*BRIEF:* Look through the data below for the line with "Play the Новости video" and the line with "Viewport: 436px width, 239px height.", then output those two and all lines in between, exactly as written.

*DATA TO PROCESS:*
------------------------------------------------------------

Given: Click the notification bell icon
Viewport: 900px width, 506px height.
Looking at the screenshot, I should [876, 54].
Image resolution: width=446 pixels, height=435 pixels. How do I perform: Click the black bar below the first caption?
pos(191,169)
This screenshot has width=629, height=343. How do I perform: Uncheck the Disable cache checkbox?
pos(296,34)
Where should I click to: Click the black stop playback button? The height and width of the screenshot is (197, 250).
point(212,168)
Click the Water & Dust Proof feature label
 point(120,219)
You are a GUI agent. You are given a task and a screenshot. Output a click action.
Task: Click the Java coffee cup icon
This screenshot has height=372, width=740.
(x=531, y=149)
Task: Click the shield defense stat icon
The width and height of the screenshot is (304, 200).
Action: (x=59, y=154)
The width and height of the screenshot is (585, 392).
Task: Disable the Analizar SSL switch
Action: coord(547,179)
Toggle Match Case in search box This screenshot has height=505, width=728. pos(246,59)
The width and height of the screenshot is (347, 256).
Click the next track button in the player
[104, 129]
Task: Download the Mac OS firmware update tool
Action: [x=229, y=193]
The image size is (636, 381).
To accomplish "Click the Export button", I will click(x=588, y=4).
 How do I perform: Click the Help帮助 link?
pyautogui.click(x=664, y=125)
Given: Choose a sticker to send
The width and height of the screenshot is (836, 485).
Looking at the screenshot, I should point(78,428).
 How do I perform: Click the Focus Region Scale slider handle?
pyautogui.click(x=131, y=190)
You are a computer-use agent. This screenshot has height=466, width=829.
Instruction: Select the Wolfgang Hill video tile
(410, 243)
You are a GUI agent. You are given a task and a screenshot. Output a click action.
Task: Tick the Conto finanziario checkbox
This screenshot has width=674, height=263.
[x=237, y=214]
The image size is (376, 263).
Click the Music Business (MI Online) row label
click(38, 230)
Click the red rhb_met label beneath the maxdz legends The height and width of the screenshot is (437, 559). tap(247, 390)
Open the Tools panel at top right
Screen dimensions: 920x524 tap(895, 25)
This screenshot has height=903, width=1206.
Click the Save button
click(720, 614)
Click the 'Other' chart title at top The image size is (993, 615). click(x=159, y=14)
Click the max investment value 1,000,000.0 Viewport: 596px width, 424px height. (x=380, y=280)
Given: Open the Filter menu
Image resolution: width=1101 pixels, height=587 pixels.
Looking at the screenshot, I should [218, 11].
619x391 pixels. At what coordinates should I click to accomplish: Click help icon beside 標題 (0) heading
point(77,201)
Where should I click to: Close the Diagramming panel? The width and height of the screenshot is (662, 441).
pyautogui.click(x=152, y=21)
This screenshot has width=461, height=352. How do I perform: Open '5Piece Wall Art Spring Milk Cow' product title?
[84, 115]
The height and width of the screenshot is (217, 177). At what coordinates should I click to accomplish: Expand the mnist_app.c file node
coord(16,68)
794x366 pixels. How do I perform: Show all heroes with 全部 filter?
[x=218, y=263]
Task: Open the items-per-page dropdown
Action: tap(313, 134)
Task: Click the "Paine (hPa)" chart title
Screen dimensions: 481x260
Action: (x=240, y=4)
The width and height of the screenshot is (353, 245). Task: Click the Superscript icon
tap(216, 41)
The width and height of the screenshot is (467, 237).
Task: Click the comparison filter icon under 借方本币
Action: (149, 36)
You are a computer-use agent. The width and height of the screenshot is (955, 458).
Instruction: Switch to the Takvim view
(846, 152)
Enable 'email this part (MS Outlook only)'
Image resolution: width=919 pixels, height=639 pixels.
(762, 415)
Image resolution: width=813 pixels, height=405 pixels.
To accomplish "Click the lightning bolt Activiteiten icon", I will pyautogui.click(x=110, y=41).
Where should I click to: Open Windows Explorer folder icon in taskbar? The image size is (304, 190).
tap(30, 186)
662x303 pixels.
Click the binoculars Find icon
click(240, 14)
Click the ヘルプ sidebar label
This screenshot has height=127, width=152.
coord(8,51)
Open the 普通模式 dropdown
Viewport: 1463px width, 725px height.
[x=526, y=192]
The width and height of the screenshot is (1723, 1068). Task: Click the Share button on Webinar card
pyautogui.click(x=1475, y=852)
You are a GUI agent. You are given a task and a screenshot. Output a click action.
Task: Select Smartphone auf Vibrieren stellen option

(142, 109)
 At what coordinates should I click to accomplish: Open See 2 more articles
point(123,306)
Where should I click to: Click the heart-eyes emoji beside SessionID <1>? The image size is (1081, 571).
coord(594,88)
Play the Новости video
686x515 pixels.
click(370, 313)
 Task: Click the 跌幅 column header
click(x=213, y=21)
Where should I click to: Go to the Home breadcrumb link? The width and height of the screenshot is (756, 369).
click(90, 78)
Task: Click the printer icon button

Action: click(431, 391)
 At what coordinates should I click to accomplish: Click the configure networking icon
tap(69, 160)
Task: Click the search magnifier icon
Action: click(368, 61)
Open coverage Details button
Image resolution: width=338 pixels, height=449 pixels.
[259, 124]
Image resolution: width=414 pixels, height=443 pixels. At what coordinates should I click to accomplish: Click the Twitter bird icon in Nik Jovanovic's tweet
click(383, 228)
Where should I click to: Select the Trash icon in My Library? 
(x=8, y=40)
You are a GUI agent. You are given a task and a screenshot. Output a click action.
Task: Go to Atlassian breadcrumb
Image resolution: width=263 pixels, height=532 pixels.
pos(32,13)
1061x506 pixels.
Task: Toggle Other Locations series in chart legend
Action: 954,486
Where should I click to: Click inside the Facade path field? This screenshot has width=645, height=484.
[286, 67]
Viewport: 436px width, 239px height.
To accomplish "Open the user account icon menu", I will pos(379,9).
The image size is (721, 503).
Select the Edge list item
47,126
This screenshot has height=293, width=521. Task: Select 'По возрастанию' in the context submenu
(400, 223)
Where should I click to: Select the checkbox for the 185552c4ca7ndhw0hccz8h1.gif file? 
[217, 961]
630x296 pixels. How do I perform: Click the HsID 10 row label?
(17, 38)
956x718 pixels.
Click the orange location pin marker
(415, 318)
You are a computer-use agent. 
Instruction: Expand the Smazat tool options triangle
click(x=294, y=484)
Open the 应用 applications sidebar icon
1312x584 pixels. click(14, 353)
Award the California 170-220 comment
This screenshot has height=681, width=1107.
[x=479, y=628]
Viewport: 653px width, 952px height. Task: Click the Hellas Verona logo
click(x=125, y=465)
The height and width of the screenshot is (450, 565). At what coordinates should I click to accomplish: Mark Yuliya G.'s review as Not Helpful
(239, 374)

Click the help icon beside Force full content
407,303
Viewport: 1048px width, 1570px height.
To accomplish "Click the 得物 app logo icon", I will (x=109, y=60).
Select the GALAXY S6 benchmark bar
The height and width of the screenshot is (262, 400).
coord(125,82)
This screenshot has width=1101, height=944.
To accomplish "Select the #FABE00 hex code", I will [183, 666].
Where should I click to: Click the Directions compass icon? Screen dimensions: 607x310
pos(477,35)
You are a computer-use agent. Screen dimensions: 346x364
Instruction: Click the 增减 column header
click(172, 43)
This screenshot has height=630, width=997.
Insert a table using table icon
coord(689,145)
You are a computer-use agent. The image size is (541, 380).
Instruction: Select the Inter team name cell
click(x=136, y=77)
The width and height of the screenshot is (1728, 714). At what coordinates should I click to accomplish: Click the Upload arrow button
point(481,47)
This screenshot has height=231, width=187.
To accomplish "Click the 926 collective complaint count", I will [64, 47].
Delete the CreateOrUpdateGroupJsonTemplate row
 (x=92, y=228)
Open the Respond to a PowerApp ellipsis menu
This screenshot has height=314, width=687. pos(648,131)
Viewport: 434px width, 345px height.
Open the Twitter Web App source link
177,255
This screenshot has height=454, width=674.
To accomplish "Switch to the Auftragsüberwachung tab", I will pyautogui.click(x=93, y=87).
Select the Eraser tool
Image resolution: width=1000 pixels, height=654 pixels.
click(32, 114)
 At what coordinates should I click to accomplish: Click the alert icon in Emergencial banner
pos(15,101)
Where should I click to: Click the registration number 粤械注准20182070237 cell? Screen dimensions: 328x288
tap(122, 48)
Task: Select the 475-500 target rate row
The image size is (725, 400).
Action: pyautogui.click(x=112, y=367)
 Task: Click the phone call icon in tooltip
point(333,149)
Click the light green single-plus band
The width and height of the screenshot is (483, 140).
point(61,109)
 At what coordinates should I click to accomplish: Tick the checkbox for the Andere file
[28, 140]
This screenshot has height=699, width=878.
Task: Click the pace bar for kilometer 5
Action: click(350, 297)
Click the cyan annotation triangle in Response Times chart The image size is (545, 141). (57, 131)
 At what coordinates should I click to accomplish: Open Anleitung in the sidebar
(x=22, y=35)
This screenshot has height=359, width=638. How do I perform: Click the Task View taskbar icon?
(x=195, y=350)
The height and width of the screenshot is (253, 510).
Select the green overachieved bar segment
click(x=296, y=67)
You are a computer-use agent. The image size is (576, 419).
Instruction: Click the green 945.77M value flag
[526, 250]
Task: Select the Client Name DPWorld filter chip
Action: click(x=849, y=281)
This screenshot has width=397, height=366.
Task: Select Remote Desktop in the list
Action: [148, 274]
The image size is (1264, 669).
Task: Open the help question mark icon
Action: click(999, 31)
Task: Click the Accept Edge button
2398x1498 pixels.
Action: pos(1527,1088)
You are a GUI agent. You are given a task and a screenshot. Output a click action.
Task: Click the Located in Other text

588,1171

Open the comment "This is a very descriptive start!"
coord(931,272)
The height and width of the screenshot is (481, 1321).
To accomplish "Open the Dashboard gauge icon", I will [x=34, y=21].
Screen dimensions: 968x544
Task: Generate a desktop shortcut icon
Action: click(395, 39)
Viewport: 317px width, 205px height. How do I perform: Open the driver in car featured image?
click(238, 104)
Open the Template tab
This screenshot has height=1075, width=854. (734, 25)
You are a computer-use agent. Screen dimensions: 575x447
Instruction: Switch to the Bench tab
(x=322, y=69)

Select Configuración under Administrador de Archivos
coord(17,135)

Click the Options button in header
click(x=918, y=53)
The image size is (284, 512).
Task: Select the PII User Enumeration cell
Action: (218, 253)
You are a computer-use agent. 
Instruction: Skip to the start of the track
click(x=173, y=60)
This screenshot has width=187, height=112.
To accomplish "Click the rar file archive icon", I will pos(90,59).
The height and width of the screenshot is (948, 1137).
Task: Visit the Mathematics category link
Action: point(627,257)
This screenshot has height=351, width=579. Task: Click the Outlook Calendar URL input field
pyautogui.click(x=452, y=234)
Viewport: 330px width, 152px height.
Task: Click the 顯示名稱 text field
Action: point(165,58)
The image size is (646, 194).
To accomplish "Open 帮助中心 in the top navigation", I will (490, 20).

------------------------------------------------------------

*FINISHED TASK:*
Play the Новости video
686x515 pixels.
click(370, 313)
 Task: Click the 跌幅 column header
click(x=213, y=21)
Where should I click to: Go to the Home breadcrumb link? The width and height of the screenshot is (756, 369).
click(90, 78)
Task: Click the printer icon button

Action: click(431, 391)
 At what coordinates should I click to accomplish: Click the configure networking icon
tap(69, 160)
Task: Click the search magnifier icon
Action: click(368, 61)
Open coverage Details button
Image resolution: width=338 pixels, height=449 pixels.
[259, 124]
Image resolution: width=414 pixels, height=443 pixels. At what coordinates should I click to accomplish: Click the Twitter bird icon in Nik Jovanovic's tweet
click(383, 228)
Where should I click to: Select the Trash icon in My Library? 
(x=8, y=40)
You are a GUI agent. You are given a task and a screenshot. Output a click action.
Task: Go to Atlassian breadcrumb
Image resolution: width=263 pixels, height=532 pixels.
pos(32,13)
1061x506 pixels.
Task: Toggle Other Locations series in chart legend
Action: 954,486
Where should I click to: Click inside the Facade path field? This screenshot has width=645, height=484.
[286, 67]
Viewport: 436px width, 239px height.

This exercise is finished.